The academic disagreements over the year and subject of the painting (but not its authenticity) owe to a lack of artifacts describing the work before its purchase in 1800 by Polish Prince Adam Jerzy Czartoryski as a gift to his mother Princess Isabella. But correspondence exists about a portrait of Gallerani once borrowed by Isabella d'Este who was herself a known admirer of da Vinci's artwork. In her reply to the request, Gallerani said it no longer looked like her because she had been so young then and "nobody seeing it and me together would suppose it was made for me". "Though reluctant because it no longer resembled her, Cecilia complied, and by the following month the picture was gratefully returned".

== Later life, death, and legacy ==
The Countess and Count Ludovico "Il Bergamino" were given a palace, as their wedding gift by Duke Sforza in 1492. They had five children. After the deaths of both her son in 1512 and husband in 1515, she retired to San Giovanni in Croce, a castle near Cremona that had been enfeoffed to the Count's father by the Duke.
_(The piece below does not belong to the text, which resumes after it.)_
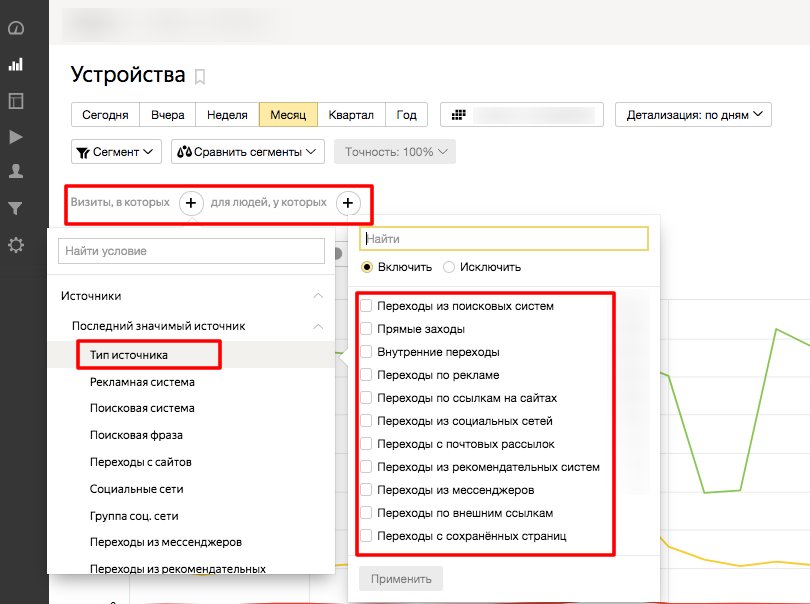Click the plus icon after 'Визиты, в которых'
Image resolution: width=810 pixels, height=604 pixels.
tap(189, 202)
Gallerani died on an unknown date in 1536. She was purportedly buried in the Carminati family tomb in the Church of San Zavedro in San Giovanni in Croce.

Bandello described her as a patron of the arts. According to others, her salon was the first in Europe.

== Issue ==
By her lover Ludovico Sforza, she had a son:

- Cesare Sforza (3 May 1493 – 4 January 1514), a cleric who was made the abbot of the Church of San Nazaro Maggiore of Milan in 1498 and became canon of Milan in 1505.

By her husband, she had four sons and a daughter:

- Giovan Pietro, Earl of San Giovanni in Croce; he married Bona Monastirolo, daughter of Lucrezia Crivelli (another former mistress of Ludovico Sforza) and her husband;
- Girolamo;
- Francesco; in 1534 he married Isabella Sforza (1503–1561), natural daughter of Giovanni Sforza, but the marriage was declared nullius for "spiritual relative" (his mother was Isabella's godmother); he later married Ludovica Secca;
- Ascanio;
- Maria Felice; she married Anchise Visconti d'Aragona, lord of Oleggio Castello.

== Cultural references ==
The Leonardo portrait of Gallerani plays an important role in the plot of the alternative historical novel Fatherland by Robert Harris. In the novel, the painting is misappropriated by corrupt Nazi officials during World War II. The book's epilogue states that in real life, the portrait "was recovered from Germany at the end of the war and returned to Poland."

The portrait also takes center stage in the novel The Night Portrait by Laura Morelli. The novel splits timelines between the late 1400s to depict Leonardo painting the portrait, and the 1940s, as the Nazis and the "Monument Men" contend over the painting.

In San Giovanni in Croce there's a little theater dedicated to her.